Brussels // One month after the attacks that left 130 dead and hundreds wounded in Paris, several suspected ISIL terrorists are still being hunted in a number of countries.
Seven men were killed by police or their own suicide vests on November 13, the night of the atrocities, and three more people, including the alleged ringleader, Abdelhamid Abaaoud, died during a ferocious police assault on a suburban Paris flat five days later.
Investigators are searching for at least two others suspected of helping to plan of the attacks, along with an unknown number of possible accomplices.
At least 16 men have been detained in France, Belgium, Switzerland, Austria and Turkey on suspicion of direct or indirect involvement, with the main focus of the inquiry on Belgian and French extremists of Moroccan origin.
At the Bataclan concert hall, where 89 people were murdered, three terrorists of French nationality were killed. Two of them - Samy Amimour, 28 and Omar Ismail Mostefai, 29 - are believed to have blown themselves up while the third, Foued Mohamed-Aggad, 23, was shot by police, his explosives belt detonating as he hit the ground.
Outside the Stade de France, three bombers were killed by their own suicide devices as France played Germany in a friendly football match. One was Bilal Hadfi, 20, French-born but living in Belgium. The other two have been named as Ahmad Al Mohammad and Mohammad Al Mahmod, but these identities have not been confirmed.
The seventh attacker killed that night was Brahim Abdeslam, 31, a French national born in Brussels, who blew himself up after carrying out machine gun attacks on bar and restaurant terraces. His brother, Salah, 26, is on the run. He was in Paris on the night of the attacks and is sought along with Mohamed Abrini, 29, with whom he had been filmed on a service station’s security cameras while travelling from Belgium to Paris a few days earlier.
Salah’s family has repeatedly urged him to give himself up. It is not yet clear whether his role was logistical or as an intended participant in the attacks, or both.
Abaaoud, 28, the Belgian killed when police stormed the flat in Saint-Denis on November 18, had earlier been named as the suspected ringleader of the attacks. He was already wanted after apparently escaping from a gun battle between police and ISIL terrorists in the Belgian city of Verviers eight days after the Charlie Hebdo murders in Paris in January.
Killed in Saint-Denis with Abaaoud was his cousin, Hasna Aitboulahcen, 26, a French woman of Moroccan origin, who is reported by French media to have become radicalised only in the months preceding the attacks. Prosecutors say she was not a suicide bomber, as initially reported, but died when an explosive belt worn by a third, unidentified suspect in the flat was detonated.
French officials say Abaaoud was preparing imminent attacks, with the Parisian business and shopping complex, La Defence, a probable target. But the nature of Aitboulahcen’s role – whether she was a willing accomplice or acting under duress – remains unclear.
Of those in custody, there is particular interest in Ahmet Dahmani, a 26-year-old Belgian, detained with two Syrians in Turkey three days after the Paris massacres, because of suspicion that he may have helped Salah Abdeslam select attack locations in Paris.
In the French capital, police have also arrested a man named only as Mohamed S, 25, linked by media reports to to Abaaoud. Agence France-Presse says he is accused of “criminal association in relation to a terrorist plot”.
Mohamed S is an acquaintance of the dead woman and of Jawad Bendaoud, who admitted on French television immediately before his own arrest that he owned the flat raided by police.
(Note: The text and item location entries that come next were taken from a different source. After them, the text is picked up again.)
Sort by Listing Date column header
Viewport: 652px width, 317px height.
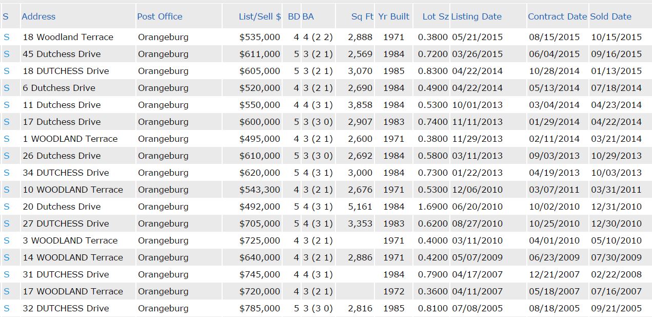click(x=476, y=16)
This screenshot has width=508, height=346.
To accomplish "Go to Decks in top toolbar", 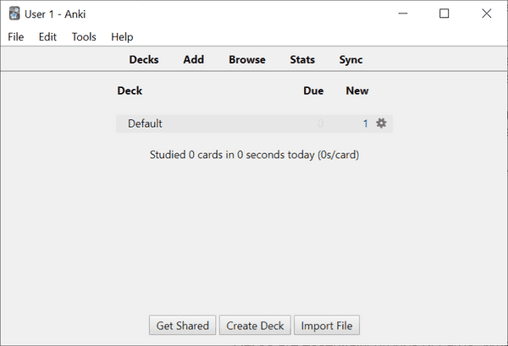I will coord(144,60).
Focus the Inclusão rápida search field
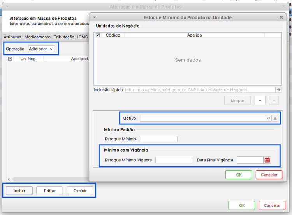The width and height of the screenshot is (292, 215). tap(199, 90)
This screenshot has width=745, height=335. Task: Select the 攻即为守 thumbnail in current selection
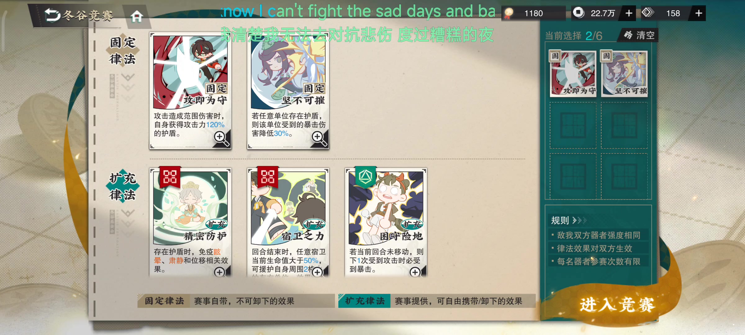[573, 74]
Prosecutors allege that Mohamed S had asked Bendaoud after the Paris attacks to make accommodation available for friends, though Bendaoud insists he knew nothing about a link with the massacres. A third man detained in the Paris region this week is also suspected of playing a “peripheral” role.
In Austria, two people suspected of links with the Paris attackers were arrested during the weekend in a migrants’ shelter in Salzburg, the state prosecutor in Austria said on Wednesday.
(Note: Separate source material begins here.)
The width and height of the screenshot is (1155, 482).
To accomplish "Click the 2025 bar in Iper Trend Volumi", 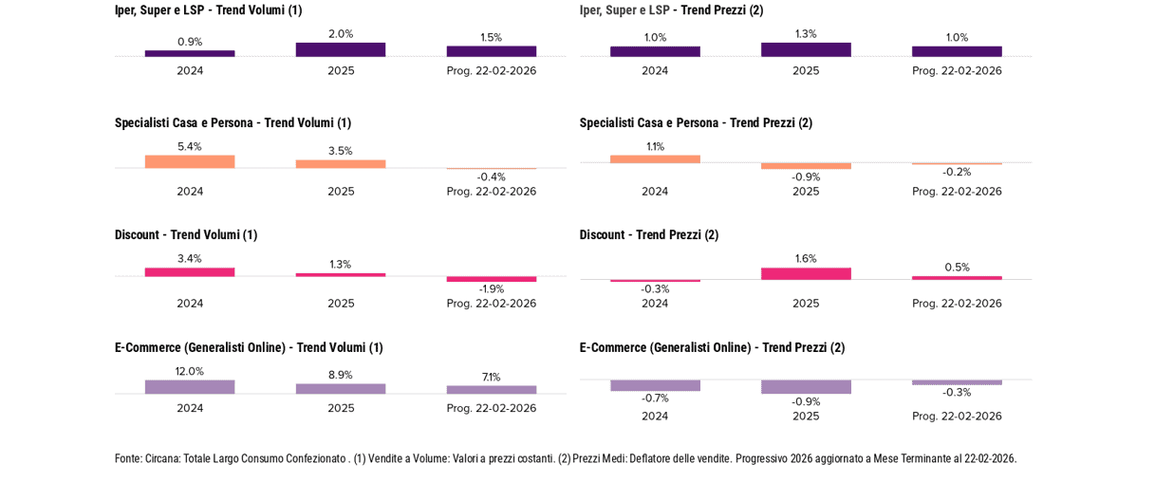I will (x=340, y=49).
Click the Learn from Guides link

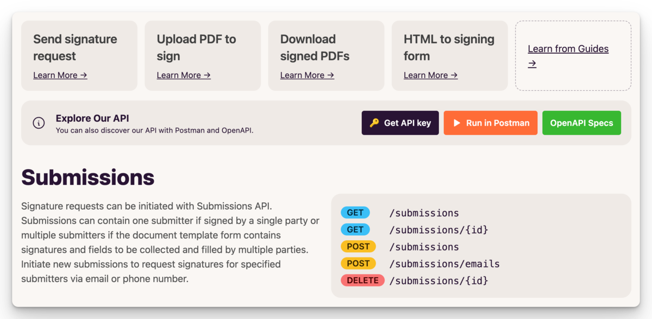tap(568, 48)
Eight men were detained in Belgium in a series of raids and arrests following the Paris attacks. Two of them, Mohammed Amri, 27, and Hamza Attouh, 21, are believed to have been stopped in France, having picked up Salah after the attacks, but allowed to drive on. Another, described as Samir Z, 20, a Frenchman, said by prosecutors to be “part of the entourage of Bilal Hadfi”, one of the stadium suicide bombers, was arrested while preparing to fly from Belgium to Morocco.
In Switzerland, two Syrians were arrested in Geneva last Friday and traces of explosives found in their car, according to Swiss media. The city’s United Nations compound was said to be on maximum alert amid unconfirmed reports that police had been searching for two others.